Günler öncesinden şehrin önemli yerlerine duyurular asılmış, ilanlar yapıştırılmış, televizyonlardan reklamları yapılmış, çok güzel motivasyon sağlanmıştı. Bursalılar bu organizasyonun geleceği günü sabırsızlıkla bekliyor, herkes davetiye bulma telaşına düşmüştü; ama bence bu telaşa gerek yoktu; çünkü stat yirmi beş bin kişilikti, bir o kadar da futbol sahası davetli alırdı, yani stadı dolduramazlardı diye düşünüyordum. 20.06.2011 tarihi akşamında gittiğimizde zaten davetiye yoktu elimizde, davetiyesiz de ilk etapta girme imkanımız görünmüyordu, tevekkelna alallah diyerek, Hacı Muzaffer ve ailesi, benim çoluk çocuk, cumbur camaat yani kalbalık bir grupla stadın kapısına dayandık, sanki bizi düşünmüşler gibi hepimizin eline birer davetiye tutuşturuverdiler. Bu işin bir güzel tarafı da ücretsiz olmasıydı. Neyse rahat bir şekilde içeri girdik; ama o stat nasıl dolmuş, iğne atsan yere düşmeyecek kadar dolu, oturanlar kadar ayakta kalan davetliler de vardı içerde. Uzun süre merdivenlerde kalakaldık, bir türlü ilerlemek mümkün değildi. Bir müddet böyle kaldıktan sonra futbol sahasına insanlar taşmağa başlamıştı; çünkü arkadan gelenlerin ardı kesilmiyor, stat doldukça doluyor taştıkça taşıyordu. Bu kadar kalabalık ancak çok önemli bir maçta futbol sevdalılarıyla dolabilirdi; ama bu defa Türkçe sevdalılarıyla dolmuştu, dilimiz adına gurur verici hadise diye düşünüyor ve mutlu oluyordum.
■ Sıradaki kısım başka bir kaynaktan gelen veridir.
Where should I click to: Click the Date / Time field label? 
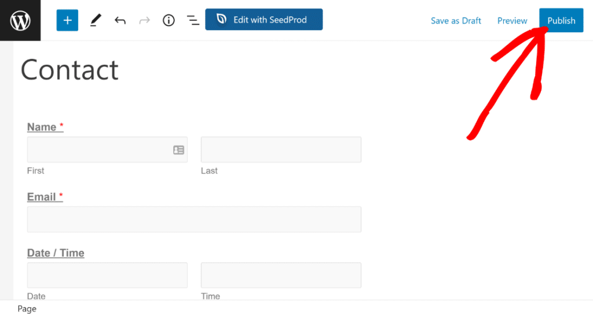pos(56,253)
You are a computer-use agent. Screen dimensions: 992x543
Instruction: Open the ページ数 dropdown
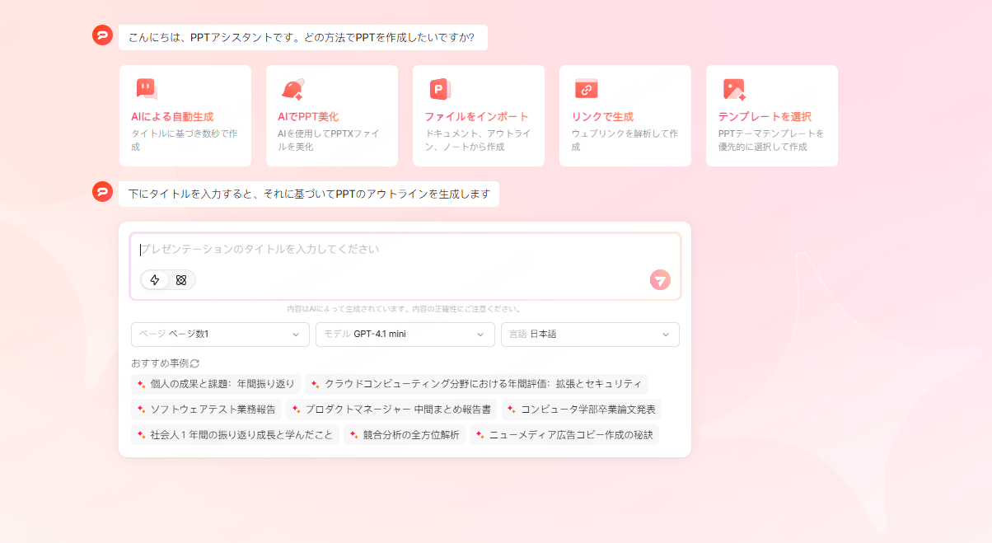219,335
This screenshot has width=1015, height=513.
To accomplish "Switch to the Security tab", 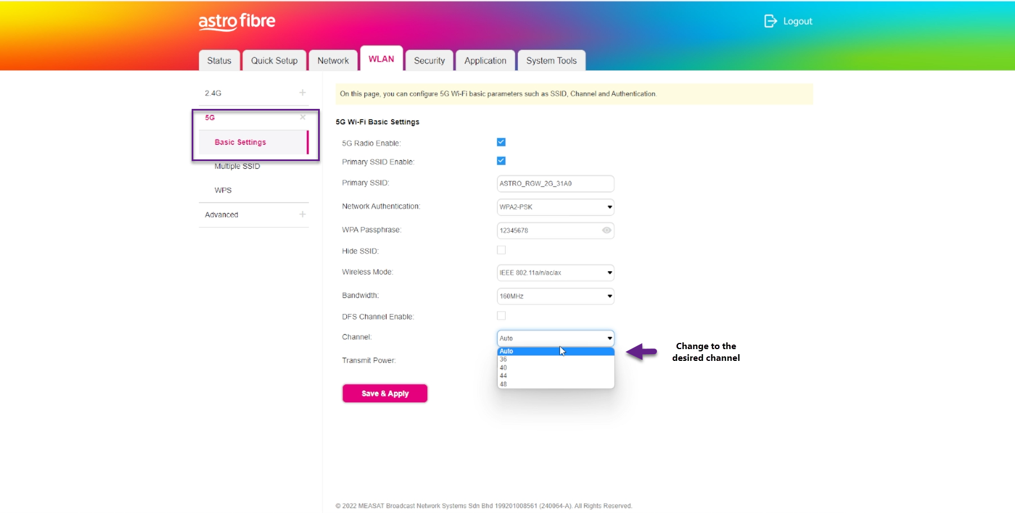I will coord(429,61).
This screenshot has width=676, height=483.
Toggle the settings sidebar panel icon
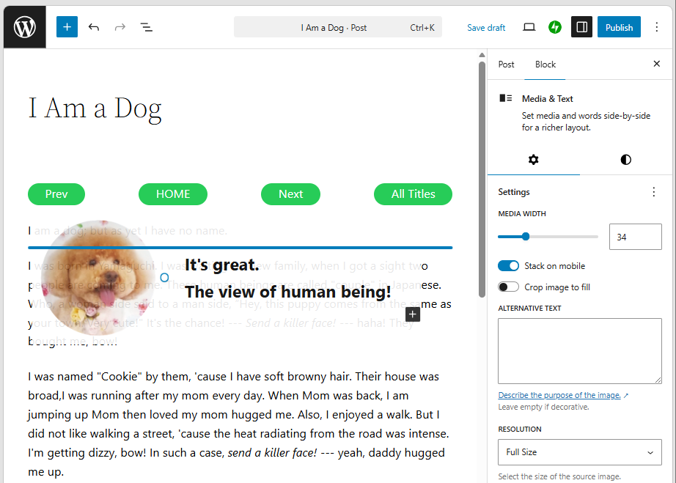click(x=581, y=27)
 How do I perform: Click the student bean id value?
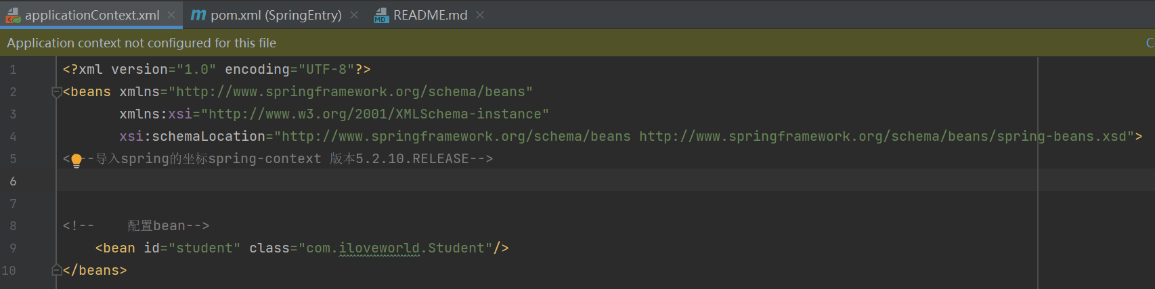(x=208, y=248)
Nihayet program başladı; sunuculardan birisi de yabancı genç kızlardan birisiydi. Türkçeyi severek itinayla, pürüzsüz ve hatasız kullanayım diye dikkat ederken tarifi imkansız bir tatlılık ve ahenk saçıyordu etrafına. Hatırımda kaldığı kadarıyla ilk şarkı Orhan Gencebay’dan, arkasından gelen diğer eser Aşık Veysel’den “Uzun İnce Bir Yoldayım” türküsüydü. Halkoyunlarımız ve katılımcı yabancı gençlerin halkoyunları, şarkılarımız, şiirlerimiz peşpeşe sıralanıyordu, biz de coştukça coşuyorduk, alkıştan ellerimiz yorulmuş ve şişmişti, Bursa Bursa olalı Türkçe adına böyle bir coşku, böyle bir ahenk, böyle bir heyecan muhteşem bir gece görmemiştir sanırım. Gece hızla ilerliyor, hiçbir bıkkınlık, yılgınlık emaresi görülmüyordu davetlilerde. Program; duygu, sevinç, mutluluk ve heyecan doluydu. Güzel Türkçemizin bu denli güzelliğini yabancı gençlerin ağzından dinlemek bize çok büyük bir keyif veriyordu. Biz, çoğu zaman güzel Türkçemizi dikkatli, titiz ve itinalı kullanmadığımız için onun güzellikleri bize gizleniyormuş demek fikrine varıyorum.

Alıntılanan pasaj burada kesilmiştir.